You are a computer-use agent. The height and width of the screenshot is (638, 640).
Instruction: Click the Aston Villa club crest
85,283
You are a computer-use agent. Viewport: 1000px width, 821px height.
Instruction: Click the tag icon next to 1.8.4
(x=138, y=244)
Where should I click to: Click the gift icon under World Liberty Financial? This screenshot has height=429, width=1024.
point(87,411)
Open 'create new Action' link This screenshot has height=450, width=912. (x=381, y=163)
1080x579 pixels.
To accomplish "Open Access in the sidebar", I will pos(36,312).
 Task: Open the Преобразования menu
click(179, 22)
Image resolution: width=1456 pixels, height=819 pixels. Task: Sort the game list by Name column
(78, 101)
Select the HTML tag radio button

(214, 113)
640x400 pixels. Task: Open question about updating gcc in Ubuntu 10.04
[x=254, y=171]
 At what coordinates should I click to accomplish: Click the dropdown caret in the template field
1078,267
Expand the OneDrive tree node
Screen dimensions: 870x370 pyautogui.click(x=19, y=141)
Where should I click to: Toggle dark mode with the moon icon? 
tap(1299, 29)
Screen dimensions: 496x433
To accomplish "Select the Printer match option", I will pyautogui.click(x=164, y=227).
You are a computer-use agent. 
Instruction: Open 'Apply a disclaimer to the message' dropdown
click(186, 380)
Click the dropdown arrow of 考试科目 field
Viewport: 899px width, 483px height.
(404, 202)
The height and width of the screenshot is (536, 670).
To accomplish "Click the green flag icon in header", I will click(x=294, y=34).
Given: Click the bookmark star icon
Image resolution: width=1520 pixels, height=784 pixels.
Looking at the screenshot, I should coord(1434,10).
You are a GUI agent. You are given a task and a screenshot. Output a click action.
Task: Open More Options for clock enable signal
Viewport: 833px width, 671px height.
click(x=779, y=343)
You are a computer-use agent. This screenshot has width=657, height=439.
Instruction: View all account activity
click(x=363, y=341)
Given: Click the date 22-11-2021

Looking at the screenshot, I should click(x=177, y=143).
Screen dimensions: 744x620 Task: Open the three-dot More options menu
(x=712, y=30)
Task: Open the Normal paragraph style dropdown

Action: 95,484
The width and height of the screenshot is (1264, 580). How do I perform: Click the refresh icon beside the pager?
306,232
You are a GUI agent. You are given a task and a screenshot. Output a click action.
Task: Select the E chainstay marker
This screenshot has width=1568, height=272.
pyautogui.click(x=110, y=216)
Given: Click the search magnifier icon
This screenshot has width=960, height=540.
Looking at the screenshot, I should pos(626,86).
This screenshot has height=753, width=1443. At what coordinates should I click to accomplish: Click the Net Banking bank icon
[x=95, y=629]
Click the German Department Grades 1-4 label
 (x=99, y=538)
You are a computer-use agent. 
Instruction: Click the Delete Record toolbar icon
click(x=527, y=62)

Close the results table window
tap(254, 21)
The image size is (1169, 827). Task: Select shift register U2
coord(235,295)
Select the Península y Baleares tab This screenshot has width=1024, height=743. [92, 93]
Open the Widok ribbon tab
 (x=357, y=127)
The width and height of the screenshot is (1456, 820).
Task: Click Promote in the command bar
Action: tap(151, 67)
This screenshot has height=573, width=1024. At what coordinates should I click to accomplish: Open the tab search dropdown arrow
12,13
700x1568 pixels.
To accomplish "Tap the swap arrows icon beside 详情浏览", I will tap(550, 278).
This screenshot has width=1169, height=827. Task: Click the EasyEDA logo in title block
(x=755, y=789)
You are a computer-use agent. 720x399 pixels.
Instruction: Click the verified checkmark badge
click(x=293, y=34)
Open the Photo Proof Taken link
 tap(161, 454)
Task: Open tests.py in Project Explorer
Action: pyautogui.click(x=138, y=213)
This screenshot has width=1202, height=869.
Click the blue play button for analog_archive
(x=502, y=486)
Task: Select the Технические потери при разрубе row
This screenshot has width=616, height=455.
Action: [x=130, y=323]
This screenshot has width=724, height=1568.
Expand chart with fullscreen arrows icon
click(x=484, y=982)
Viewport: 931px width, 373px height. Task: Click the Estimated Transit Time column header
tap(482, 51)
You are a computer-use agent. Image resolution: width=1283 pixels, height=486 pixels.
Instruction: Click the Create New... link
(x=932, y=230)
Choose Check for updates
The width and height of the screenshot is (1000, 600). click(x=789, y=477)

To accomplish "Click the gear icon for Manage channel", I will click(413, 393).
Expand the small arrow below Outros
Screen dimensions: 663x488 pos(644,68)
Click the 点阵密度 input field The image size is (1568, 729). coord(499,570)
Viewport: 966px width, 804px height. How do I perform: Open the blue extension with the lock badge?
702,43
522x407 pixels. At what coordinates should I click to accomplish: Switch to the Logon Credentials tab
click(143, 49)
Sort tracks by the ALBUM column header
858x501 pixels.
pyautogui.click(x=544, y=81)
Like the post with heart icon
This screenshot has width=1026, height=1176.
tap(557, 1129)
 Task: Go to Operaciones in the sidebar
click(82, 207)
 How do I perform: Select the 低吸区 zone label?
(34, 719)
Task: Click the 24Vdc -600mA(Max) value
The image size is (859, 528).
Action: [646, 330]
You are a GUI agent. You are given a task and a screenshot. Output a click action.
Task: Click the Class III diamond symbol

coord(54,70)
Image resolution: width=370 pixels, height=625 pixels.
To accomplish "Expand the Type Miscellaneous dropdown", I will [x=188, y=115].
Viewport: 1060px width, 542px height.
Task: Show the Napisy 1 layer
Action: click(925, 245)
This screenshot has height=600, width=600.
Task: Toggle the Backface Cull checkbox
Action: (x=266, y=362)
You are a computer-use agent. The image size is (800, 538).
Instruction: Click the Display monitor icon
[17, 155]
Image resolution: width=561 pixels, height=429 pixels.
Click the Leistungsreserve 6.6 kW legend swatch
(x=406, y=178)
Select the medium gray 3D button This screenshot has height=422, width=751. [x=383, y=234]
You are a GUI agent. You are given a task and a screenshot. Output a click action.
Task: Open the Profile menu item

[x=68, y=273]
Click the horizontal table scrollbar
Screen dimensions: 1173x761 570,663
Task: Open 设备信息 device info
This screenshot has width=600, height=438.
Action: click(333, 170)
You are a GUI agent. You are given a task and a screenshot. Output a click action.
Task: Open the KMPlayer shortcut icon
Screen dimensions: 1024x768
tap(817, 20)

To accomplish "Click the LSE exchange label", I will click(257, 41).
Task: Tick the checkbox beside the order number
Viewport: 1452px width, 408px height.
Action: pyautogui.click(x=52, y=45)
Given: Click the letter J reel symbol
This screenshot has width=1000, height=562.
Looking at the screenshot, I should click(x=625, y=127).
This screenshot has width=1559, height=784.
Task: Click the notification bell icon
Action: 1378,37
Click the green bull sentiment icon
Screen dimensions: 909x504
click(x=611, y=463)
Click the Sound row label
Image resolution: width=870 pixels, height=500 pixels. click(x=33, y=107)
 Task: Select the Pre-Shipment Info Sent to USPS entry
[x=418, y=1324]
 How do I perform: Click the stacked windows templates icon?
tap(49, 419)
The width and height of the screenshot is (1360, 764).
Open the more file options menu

> [TASK]: Your reply should consist of one number: how many lines of the material above include the word "computer".

> [EXERCISE OUTPUT]: 8